# BFN - please help!



## DonnaDC (Aug 19, 2005)

Hi - just got BFN and that was my final attempt at becoming a mum.

Does anyone know of any websites or help with trying to come to terms with never having children.  I think I have seen something advertised but can't remember where.

Please let me know.
Donna
(so sad)


----------



## sally60 (Oct 13, 2004)

Hi Donna,

I just read your last posts following your BFN and had to respond. I'm so sorry - and I just wanted to mail to say that you aren't alone and there is alot of support available to help you in coming to terms with where you are at and where you want to go from here...

I saw that you have already found the living childfree thread and certainly there are lots of people there who should be able to help.

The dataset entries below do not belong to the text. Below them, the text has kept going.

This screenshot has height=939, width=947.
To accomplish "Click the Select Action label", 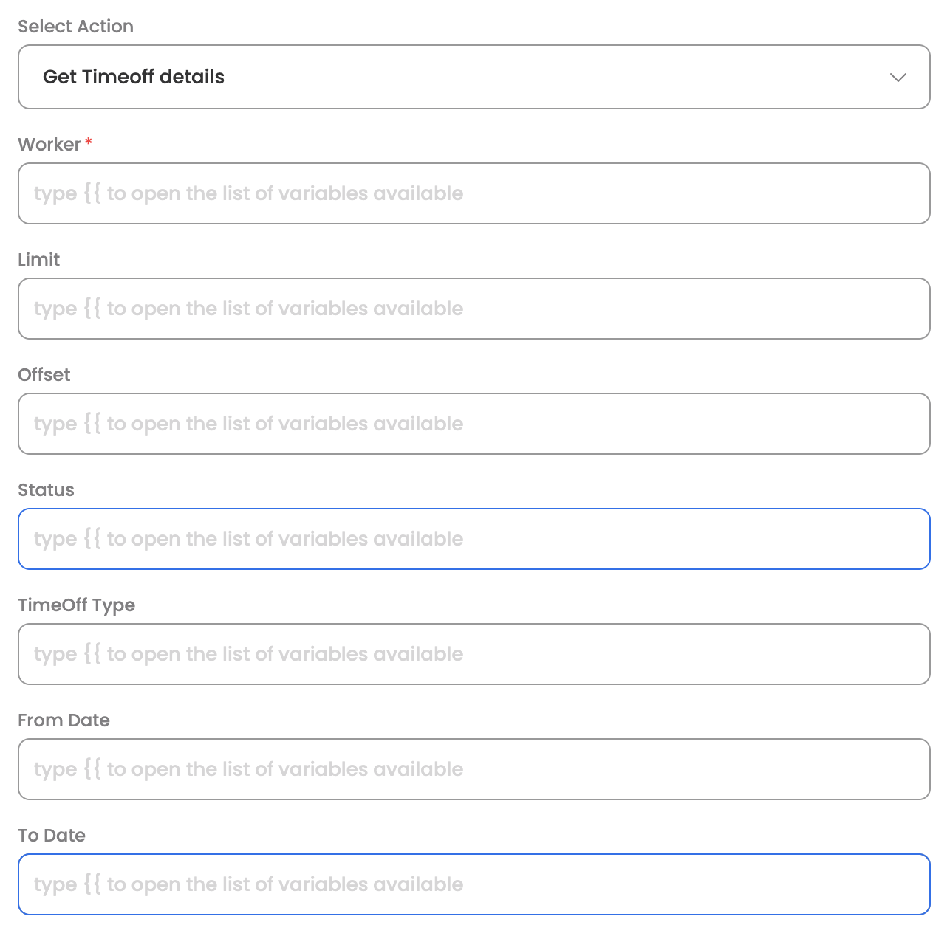I will coord(75,27).
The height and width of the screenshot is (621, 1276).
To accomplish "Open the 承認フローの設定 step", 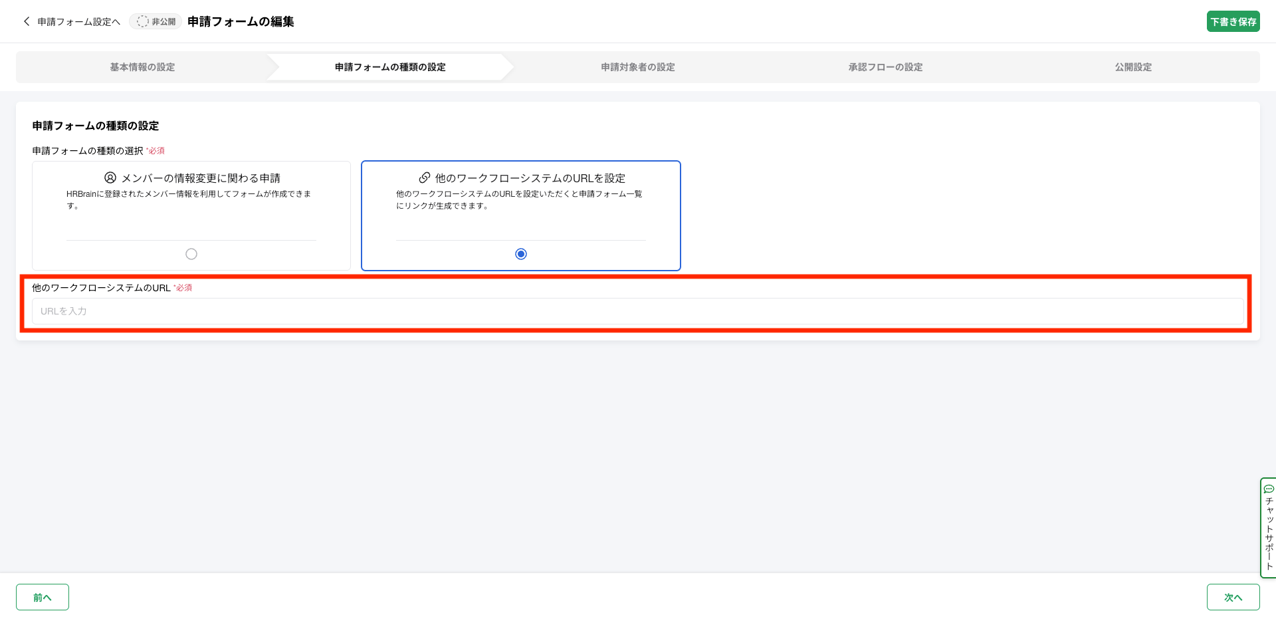I will click(885, 67).
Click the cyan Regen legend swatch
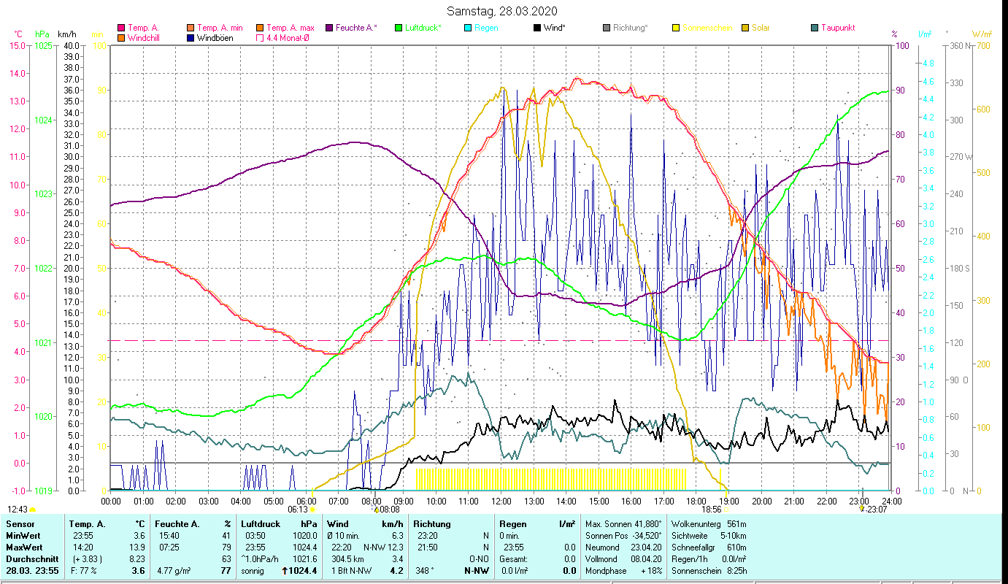 (468, 28)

The organisation I think you may be refering to is 'More to life'? (you can find information and the opportunity to join them at: http://www.infertilitynetworkuk.com/3f.php)

Blurb from their site reads:

_More to Life is a national network, which is part of I N UK and is dedicated solely to providing a support service to couples who, involuntarily, will remain childless. The vision of MTL is that people who have a life without children, whether they have had unsuccessful treatment or have never had treatment, should not feel isolated and alone. We recognise that individuals and couples have a need to grieve, and we offer them the support to help them to do so and to adjust to this new time in their lives.

More to Life has a lending library of useful books, factsheets and a regular newsletter. There is a network of members throughout the UK, some who link up in person or over the telephone offering mutual support.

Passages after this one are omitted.